Liu Zhenyun, Cell Phone, A Novel, Portland, Merwin Asia, 2011, 249 p. (première édition en chinois, 2003)
Le roman s'intitule Cell Phone (手机) car son personnage principal est la téléphonie portable. Il s'articule, au delà des intrigues amoureuses et conjugales, en trois idées principales.
- Le téléphone portable est un miroir grossissant des changements sociaux intervenant en Chine dans les années 2000.
- Le téléphone portable joue un rôle diabolique dans les realations interpersonnelles les plus intimes.
- Les gens parlent trop, tout le temps, sans réfléchir.
En quelques années, le téléphone portables s'est emparé de la Chine ; ce roman montre le changment social qu'il a engagé ou, plutôt, accéléré et dont il illustre et surdétermine les caractéristiques (individualisme, immédiateté). Dans le roman se laisse esquisser l'évolution moderne de la Chine, celle des campagnes et des villes, fameuse "contradiction principale", chère à la Révolution culturelle.
Le héro du roman est présentateur d'un talk show télévisé dont tout le monde parle, "Straight talk". Est-il genre culturel plus exemplaire du bavardage ? Sans illusion, le présentateur sait qu'il n'est qu'un "acteur" exprimant ce qu'un autre a pensé, écrit : "Tu es Confucius, moi je suis un acteur" déclare-t-il, à son collaborateur. Lucidité qu'ont peu de présentateurs !

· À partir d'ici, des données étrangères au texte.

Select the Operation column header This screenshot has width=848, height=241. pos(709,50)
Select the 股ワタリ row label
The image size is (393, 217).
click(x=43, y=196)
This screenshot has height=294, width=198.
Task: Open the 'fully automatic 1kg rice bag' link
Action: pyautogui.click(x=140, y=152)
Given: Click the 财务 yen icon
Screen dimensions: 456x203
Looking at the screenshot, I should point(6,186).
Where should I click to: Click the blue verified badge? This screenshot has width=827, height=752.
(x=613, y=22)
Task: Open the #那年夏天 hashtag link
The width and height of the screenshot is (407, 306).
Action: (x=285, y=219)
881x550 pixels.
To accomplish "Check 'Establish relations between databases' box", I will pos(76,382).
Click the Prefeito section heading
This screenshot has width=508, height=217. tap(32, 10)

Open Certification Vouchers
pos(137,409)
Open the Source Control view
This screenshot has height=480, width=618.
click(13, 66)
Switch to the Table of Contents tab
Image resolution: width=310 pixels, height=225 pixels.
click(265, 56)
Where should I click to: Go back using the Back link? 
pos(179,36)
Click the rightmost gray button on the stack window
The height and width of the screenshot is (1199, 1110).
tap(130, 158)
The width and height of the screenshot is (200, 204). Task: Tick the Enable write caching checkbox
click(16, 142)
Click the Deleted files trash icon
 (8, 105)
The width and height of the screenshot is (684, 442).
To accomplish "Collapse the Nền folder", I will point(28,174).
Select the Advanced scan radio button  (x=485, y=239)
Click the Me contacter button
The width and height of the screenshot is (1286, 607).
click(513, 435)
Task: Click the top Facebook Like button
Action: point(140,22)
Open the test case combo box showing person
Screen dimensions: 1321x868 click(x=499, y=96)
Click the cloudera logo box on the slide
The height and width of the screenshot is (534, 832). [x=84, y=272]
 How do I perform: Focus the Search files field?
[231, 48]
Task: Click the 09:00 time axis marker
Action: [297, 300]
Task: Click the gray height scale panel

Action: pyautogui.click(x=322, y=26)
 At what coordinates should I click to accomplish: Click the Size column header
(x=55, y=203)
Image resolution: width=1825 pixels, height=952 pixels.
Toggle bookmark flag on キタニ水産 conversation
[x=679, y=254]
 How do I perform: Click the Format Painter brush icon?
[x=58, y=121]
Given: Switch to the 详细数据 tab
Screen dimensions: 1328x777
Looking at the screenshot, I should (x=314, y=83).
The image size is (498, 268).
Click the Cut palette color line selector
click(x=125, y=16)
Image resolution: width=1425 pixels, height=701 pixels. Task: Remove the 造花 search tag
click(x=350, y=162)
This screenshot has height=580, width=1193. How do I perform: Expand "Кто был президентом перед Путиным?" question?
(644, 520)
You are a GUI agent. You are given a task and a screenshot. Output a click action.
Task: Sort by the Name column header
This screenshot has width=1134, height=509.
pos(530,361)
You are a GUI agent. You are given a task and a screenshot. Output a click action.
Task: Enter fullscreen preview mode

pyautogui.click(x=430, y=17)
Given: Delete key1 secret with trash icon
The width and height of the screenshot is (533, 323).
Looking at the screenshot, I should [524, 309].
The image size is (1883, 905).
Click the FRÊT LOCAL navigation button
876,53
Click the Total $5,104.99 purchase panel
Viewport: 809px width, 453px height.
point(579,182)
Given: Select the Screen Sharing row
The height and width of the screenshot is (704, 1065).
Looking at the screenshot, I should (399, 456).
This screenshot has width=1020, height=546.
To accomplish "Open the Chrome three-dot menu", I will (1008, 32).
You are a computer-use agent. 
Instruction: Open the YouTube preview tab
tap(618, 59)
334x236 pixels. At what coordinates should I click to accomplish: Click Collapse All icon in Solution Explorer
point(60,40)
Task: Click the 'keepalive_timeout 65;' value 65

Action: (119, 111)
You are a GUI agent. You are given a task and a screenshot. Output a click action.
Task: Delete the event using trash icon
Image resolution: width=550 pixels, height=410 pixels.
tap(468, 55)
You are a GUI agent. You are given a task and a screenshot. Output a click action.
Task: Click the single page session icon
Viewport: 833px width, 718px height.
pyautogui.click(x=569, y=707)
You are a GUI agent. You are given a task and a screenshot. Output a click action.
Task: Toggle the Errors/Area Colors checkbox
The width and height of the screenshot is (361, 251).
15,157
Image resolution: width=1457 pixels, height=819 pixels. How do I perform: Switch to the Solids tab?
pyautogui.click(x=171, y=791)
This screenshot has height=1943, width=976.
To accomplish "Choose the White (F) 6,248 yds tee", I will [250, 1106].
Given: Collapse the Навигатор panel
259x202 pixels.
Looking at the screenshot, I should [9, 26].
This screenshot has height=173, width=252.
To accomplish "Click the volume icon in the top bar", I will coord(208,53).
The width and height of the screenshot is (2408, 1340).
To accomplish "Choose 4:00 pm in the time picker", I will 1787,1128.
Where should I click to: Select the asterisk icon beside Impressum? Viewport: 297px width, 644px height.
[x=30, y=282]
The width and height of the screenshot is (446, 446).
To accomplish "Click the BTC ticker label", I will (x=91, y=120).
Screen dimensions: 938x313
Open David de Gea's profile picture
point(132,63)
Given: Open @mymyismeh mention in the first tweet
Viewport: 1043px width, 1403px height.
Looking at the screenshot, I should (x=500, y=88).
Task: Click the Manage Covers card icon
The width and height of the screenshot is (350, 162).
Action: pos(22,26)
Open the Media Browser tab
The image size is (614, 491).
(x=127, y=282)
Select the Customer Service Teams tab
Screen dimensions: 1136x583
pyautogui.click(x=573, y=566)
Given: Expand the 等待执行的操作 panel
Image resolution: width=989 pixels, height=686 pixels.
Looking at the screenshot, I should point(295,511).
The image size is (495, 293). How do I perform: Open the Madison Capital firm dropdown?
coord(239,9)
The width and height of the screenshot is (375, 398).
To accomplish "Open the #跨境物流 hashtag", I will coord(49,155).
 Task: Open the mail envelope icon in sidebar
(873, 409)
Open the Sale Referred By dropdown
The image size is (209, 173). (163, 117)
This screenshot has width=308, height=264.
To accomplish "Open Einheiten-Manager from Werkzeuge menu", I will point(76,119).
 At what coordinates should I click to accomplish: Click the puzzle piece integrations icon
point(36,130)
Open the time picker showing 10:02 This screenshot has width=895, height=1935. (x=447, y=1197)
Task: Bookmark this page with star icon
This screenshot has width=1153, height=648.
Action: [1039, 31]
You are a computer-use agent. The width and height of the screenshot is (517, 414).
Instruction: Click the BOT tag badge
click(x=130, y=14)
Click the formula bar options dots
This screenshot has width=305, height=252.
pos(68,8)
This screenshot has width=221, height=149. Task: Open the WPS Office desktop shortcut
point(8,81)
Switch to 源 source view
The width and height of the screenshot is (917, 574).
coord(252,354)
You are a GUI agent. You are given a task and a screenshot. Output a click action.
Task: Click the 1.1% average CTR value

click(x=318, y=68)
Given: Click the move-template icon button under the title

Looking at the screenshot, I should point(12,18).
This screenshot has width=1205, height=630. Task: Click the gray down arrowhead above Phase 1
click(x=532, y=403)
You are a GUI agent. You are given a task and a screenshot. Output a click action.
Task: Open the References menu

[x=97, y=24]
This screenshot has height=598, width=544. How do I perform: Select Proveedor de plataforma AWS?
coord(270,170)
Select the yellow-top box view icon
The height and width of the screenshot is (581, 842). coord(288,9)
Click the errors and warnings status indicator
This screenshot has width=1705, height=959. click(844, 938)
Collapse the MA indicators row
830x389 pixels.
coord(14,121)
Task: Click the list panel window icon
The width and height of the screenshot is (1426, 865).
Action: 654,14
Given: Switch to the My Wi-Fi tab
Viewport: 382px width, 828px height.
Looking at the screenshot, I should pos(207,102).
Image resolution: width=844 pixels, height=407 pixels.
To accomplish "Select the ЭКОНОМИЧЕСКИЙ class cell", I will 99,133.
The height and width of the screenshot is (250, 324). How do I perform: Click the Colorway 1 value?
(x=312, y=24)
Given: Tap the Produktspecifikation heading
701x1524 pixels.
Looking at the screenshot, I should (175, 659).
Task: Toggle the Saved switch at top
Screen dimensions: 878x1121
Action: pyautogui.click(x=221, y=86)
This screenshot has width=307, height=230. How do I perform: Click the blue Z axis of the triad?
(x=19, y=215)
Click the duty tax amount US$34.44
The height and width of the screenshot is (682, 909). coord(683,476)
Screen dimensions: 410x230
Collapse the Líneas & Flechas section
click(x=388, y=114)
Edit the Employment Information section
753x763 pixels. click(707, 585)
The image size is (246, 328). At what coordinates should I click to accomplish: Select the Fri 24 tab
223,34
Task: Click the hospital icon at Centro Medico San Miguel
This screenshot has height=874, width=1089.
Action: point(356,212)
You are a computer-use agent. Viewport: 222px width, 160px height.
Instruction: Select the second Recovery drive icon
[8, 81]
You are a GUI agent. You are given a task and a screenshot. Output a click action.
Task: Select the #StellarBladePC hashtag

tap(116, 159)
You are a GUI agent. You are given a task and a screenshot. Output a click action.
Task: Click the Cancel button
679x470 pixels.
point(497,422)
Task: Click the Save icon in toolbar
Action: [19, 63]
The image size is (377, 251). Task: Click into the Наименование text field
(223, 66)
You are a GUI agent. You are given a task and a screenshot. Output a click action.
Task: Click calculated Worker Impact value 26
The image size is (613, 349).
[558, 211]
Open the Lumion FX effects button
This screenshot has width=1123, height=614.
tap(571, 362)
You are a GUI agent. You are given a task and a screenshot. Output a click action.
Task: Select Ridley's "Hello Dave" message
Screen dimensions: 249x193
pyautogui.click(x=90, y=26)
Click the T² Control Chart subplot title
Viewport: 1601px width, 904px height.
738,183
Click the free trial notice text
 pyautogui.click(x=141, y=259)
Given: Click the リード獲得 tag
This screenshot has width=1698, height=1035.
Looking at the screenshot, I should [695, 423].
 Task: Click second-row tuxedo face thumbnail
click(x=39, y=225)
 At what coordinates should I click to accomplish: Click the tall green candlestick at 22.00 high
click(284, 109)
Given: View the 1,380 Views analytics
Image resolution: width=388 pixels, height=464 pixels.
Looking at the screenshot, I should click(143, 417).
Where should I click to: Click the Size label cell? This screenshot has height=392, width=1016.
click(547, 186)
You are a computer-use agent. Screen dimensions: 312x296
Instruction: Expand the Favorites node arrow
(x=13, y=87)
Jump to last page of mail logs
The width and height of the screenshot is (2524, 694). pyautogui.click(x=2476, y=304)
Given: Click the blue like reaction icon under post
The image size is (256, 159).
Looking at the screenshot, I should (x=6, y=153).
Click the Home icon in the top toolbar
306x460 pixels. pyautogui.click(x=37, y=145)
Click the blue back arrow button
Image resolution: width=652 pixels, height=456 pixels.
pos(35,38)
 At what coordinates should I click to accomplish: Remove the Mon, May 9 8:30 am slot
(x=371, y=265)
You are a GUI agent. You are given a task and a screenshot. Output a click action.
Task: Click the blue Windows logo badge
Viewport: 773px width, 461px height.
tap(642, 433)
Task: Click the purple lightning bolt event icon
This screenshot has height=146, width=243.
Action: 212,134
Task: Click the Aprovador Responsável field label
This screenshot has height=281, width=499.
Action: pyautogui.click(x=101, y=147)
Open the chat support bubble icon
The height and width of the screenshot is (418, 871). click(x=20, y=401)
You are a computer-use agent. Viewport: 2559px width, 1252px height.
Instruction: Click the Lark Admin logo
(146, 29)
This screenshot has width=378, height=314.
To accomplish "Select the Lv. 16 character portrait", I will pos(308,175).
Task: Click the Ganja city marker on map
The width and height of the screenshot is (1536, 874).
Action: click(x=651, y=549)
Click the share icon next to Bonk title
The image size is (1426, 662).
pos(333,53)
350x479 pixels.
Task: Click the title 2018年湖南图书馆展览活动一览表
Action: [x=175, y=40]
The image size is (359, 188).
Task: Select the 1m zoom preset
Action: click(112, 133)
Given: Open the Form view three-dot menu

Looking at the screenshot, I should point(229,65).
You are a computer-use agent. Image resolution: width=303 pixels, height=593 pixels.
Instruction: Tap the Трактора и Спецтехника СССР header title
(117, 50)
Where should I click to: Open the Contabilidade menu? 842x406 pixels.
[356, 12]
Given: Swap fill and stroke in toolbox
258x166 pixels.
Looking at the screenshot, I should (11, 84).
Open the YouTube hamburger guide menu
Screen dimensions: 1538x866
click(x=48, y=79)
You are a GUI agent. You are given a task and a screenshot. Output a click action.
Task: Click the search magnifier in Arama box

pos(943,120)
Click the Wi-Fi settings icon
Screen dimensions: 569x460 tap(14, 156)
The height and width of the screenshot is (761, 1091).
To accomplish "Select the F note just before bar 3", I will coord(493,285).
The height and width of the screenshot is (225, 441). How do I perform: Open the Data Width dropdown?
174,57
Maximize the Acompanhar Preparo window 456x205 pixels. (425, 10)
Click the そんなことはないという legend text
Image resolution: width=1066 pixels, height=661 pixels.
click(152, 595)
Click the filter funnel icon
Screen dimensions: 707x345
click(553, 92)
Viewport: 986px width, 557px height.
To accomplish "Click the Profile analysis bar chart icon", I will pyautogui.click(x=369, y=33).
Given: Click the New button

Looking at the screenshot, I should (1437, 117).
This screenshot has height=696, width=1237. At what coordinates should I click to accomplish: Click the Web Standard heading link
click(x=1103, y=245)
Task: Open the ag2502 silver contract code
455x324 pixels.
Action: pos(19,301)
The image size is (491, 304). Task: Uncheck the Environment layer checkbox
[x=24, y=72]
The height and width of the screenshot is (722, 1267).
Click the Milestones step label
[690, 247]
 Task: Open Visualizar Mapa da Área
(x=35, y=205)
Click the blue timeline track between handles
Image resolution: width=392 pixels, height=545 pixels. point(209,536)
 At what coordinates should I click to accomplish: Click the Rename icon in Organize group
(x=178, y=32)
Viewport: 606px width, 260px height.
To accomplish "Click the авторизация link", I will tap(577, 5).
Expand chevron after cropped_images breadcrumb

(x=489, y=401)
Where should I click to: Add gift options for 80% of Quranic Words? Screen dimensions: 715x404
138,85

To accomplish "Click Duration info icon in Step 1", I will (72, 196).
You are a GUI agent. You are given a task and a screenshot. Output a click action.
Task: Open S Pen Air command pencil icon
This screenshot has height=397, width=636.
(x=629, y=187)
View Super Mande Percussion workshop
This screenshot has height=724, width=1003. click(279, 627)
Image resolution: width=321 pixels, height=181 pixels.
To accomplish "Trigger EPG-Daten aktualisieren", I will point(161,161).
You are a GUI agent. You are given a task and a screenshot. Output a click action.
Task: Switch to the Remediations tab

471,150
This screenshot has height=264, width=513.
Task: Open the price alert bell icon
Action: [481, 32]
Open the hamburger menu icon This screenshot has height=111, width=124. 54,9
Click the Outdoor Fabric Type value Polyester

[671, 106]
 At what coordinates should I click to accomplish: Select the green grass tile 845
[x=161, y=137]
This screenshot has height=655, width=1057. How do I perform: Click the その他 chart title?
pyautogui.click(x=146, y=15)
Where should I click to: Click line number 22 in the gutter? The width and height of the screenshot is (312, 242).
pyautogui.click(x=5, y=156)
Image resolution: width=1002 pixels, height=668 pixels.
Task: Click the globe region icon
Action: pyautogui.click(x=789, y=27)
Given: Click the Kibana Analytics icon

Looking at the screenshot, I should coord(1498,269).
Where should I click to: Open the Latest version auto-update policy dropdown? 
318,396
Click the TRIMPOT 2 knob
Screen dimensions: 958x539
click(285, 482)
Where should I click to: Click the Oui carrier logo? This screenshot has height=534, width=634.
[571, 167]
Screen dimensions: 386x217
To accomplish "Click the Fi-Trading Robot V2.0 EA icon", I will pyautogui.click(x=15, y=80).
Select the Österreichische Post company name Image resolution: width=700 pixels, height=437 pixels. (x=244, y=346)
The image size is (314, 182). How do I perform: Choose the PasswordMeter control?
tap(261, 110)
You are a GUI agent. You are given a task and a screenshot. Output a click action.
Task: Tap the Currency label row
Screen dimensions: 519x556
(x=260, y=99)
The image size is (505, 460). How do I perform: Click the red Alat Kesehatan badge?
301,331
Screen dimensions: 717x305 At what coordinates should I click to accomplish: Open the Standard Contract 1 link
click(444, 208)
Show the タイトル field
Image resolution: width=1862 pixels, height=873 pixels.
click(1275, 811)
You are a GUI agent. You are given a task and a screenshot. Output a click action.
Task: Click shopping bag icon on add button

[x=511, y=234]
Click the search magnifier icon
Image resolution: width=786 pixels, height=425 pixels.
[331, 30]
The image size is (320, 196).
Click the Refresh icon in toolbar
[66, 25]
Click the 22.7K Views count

L'auteur évoque la dimension sociale des émissions populaires, touchant le très grand public, les masses : "Votre bouche n'est pas seulement à vous, elle appartient à toutes les Chinois", dit-on au présentateur : définition du porte-parole, allusion aussi, sans doute, quelque peu biaisée et ironique, à ce qui fut la "ligne de masse" dans la politique maoiste...
Liu Zhenyun (刘震云) stigmatise l'étrange et irrépressible besoin de parler des habitants de la société chinoise moderne ("ça parle" dit-l'un (Freud), "das Gerede" (le bavardage), dit l'autre (Heidegger) : parler pour tout dire et ne rien dire. Belle expression, à prendre littéralement : vies encombrées de ce que l'on ne cesse de taire (tacitus), que l'on retient, refoule. Hypocrisie, censure implacable et explosive du socialement correct. Vies muettes à propos de l'essentiel, bavardes quant au secondaire : la téléphonie portable les bouscule, car, avec elle, si les paroles volent, elles ne s'envolent plus et restent : répondeurs, textes, photos, traces menacent les petits secrets des vies autrefois privées.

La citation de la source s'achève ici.